Sang nyonya geleng-geleng melihat kegaduhan pagi hari yang ditimbulkan Ruelle. Kepalanya berdenyut sakit, belum lagi telinganya yang ikut nyeri mendengar wanita itu berteriak-teriak saat dijauhkan dari Kael. Rasanya ia ingin menghilangkan semua rasa kemanusiaannya dan mengeluarkan wanita itu dari tempat ini sekarang juga.
Nyatanya, seorang ibu tetaplah seorang ibu yang berhati lembut. Sedikit banyak ia iba dengan Ruelle yang sama sekali tak tahu siapa ayah dari bayinya hingga membuatnya datang kemari meminta pertanggungjawaban Kael. Lagipula siapa yang percaya, karena sang anak justru tertarik pada pengasuh anaknya.
Itu juga menjadi pertimbangannya dalam mengusir Ruelle. Karena berkat wanita itu, secara tidak langsung mengurangi intensitas Kael untuk berpergian dengan pengasuh putranya. Putranya memang bukan lagi anak kecil yang akan menurut jika disuruh sesuatu. Tapi setidaknya, ia dapat menahan diri untuk tidak melakukannya di saat-saat seperti ini.
"Ada apa lagi?" Begitu Ruelle sampai di ruang keluarga, wanita itu meronta meminta maid untuk melepaskannya. Begitu mendapatkan persetujuan dari nyonya, Ruelle pun akhirnya dilepaskan secara cuma-cuma.
Ruelle langsung berlari menuju ke arah Medea sambil terisak-isak, Ruelle kemudian memeluk Medea dengan erat. "Ibu, semua maid di sini adalah pembangkang." Ruelle mengadukan semua yang ia alami tadi kepada Medea.
Medea mengusap punggung Ruelle beberapa kali hingga ia tenang, barulah setelahnya Medea mengajaknya untuk duduk sebentar sambil menikmati camilan.

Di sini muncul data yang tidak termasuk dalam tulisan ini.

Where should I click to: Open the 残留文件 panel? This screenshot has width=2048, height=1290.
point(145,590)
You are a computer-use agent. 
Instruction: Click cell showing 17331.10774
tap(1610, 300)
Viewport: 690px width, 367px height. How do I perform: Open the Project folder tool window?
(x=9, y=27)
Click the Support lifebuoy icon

Karena sarapan pagi sudah terlewat, tentu saja hanya bisa makan camilan sambil bersantai. Tadinya Medea hendak menengok sang cucu di kamar. Akan tetapi, melihat kekacauan yang dibuat oleh Ruelle membuatnya tidak jadi menengok Yevhen.
Medea lantas melepaskan pelukan terlebih dahulu, ia mengusap jejak air mata di wajah Ruelle. Begitu melihat wanita itu sudah tenang, barulah ia mengajaknya bicara. "Mengapa kau pergi ke ruang kerja Kael, padahal kau tau jika grand duke sangat benci diganggu saat sedang bekerja?" Tanya Medea dengan nada lembut. Ia tidak ingin terbawa emosi dan membuat situasinya semakin kacau.
Seseorang harus berkepala dingin untuk menyelesaikan suatu masalah, sehingga Medea-lah yang akan menjadi orang tersebut.
"Aku hanya merindukannya, begitu pula dengan anak ini." Ruelle mengusap pelan perutnya.
"Ruelle, bagaimana hidupmu selama ini? Apakah kau dan ibumu baik-baik saja?" Sebelumnya Medea memilih mengalihkan pembicaraan pada topik yang menurutnya ringan. Karena situasinya akan kembali jika ia langsung berbicara intinya.
"Ibu sangat terpuruk dengan perselingkuhan ayah. Hingga tak mengizinkan seorangpun menyebut nama ayah dalam mansion. Meskipun gelar bangsawan kamu dicabut oleh kerajaan, kamu tetap hidup layak selama ini." Ruelle seakan tak mau mengingat lebih banyak tentang ayahnya. Baginya sekarang, sang ayah adalah aib yang harus dikubur sebisa mungkin hingga tak ada seorangpun yang tahu jika orang itu adalah ayahnya.
"Lalu bagaimana caramu sampai di sini?" Tanya Medea begitu penasaran. Karena sebelumnya ia telah memerintahkan para penjaga untuk tak membiarkan seluruh keluarga Ferelith untuk datang ke mansion. Medea hanya tak mau jika nama keluarganya ikut terseret-seret hanya karena Ruelle masih menjadi menantu keluarganya.
"Aku kembali ke sini karena bayi ini butuh ayahnya. Sama seperti Yevhen yang datang karena membutuhkan ayahnya. Akupun juga demikian, aku tak bisa hidup tanpa seorang suami." Ruelle menjelaskan kondisinya pada Medea dengan harapan wanita itu mengerti akan keadaannya. Medea hanya mengangguk paham dengan apa yang dirasakan Ruelle.
"Tapi, bukankah perjalanan kemari cukup jauh?" Medea masih memancing Ruelle untuk bercerita lebih jauh tentang dirinya yang berada jauh dari sini sebelumnya.